_To do:_
If pictures appear among the lines below, leave them out while you return exactly the lines from the one with "Task: Click the" through the one with "Task: Open the Select Service dropdown".
*** Provided entries ***
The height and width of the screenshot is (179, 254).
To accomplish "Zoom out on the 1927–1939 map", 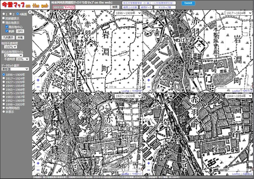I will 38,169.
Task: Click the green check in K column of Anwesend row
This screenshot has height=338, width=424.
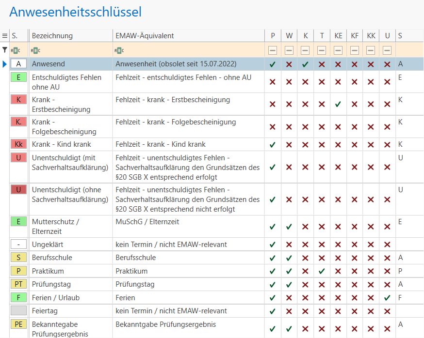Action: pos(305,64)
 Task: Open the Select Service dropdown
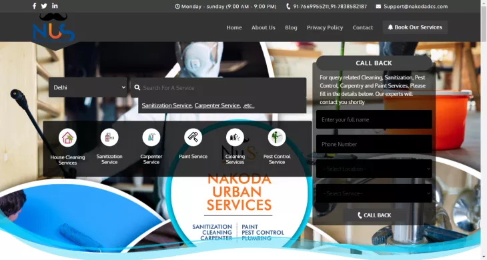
*** End of Provided entries ***
*** Provided entries ***
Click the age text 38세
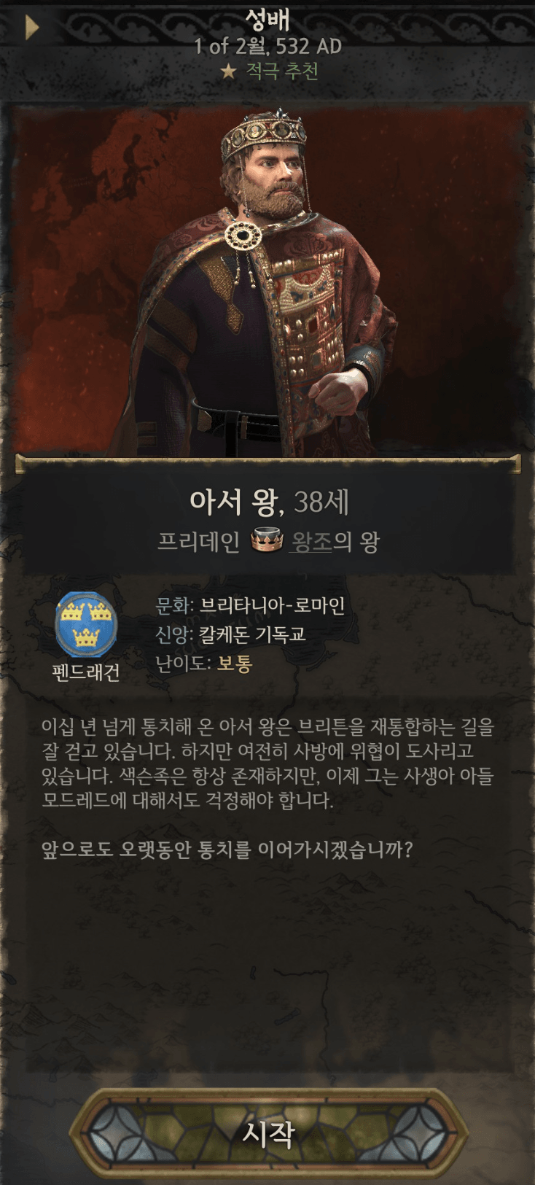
*** End of Provided entries ***
*** Provided entries ***
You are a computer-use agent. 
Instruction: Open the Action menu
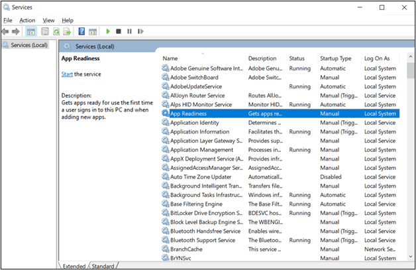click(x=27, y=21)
*** End of Provided entries ***
_Solution below:_
Task: Click the green check in K column of Anwesend row
This screenshot has height=338, width=424.
Action: pos(305,64)
 Task: Open the Select Service dropdown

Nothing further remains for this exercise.